Religious imagery abounds in American life, and always has. But in a split decision written by Justice David H. Souter and joined by Justices John Paul Stevens, Ruth Bader Ginsburg, Stephen G. Breyer and Sandra Day O'Connor, the court ruled that McCreary County, Ky., cannot display in the courthouse the Ten Commandments beside the Magna Carta and the Mayflower Compact of 1620 as a historical document that "played a significant role in the foundation of our system of law and government."

In a stinging dissent joined in whole by Chief Justice William Rehnquist and Justice Clarence Thomas and in part by Anthony Kennedy, Justice Antonin Scalia argued that the majority's notion that government must always be neutral is plainly false. Justice Scalia cited evidence from the court's own chambers: To this day, the Supreme Court opens every session with a prayer, "God save the United States and this Honorable Court." (Justice Kennedy did not join in this observation.)

Justice Scalia confronted directly Justice Souter's contention that "the First Amendment mandates government neutrality between religion and religion, and between religion and nonreligion." "Who says so?" he asked. "Surely not the words of the Constitution. Surely not the history and traditions that reflect our society's constant understanding [of the First Amendment's Establishment Clause]."

The government affords churches, religious schools and other such organizations tax exemptions and special benefits, he reasoned, and it has always been that way. "Suffice it to say here that when the government relieves churches from the obligation to pay property taxes, when it allows students to absent themselves from public school to take religious classes, and when it exempts religious organizations from generally applicable prohibitions of religious discrimination, it surely means to bestow a benefit on religious practice," Justice Scalia wrote.
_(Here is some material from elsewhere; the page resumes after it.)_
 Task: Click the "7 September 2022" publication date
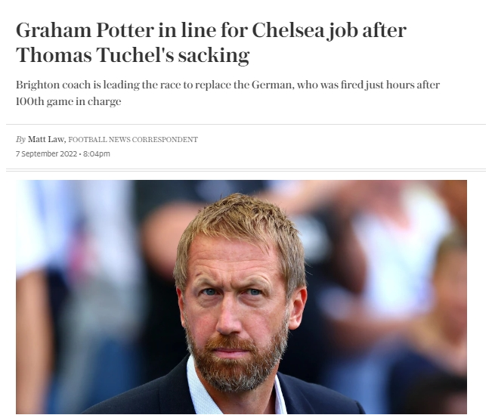coord(46,153)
If one consolation emerges from this ruling, it's the fact that the majority declined to rule more broadly about the display of religious symbols in public spaces, limiting itself only to the display of the Ten Commandments inside courthouses. But insofar as this ruling stands as an attempt to scrub religion from public life, it serves as a reminder that Mr. Bush has hard work ahead of him in the search for the right judges for the nation's courts.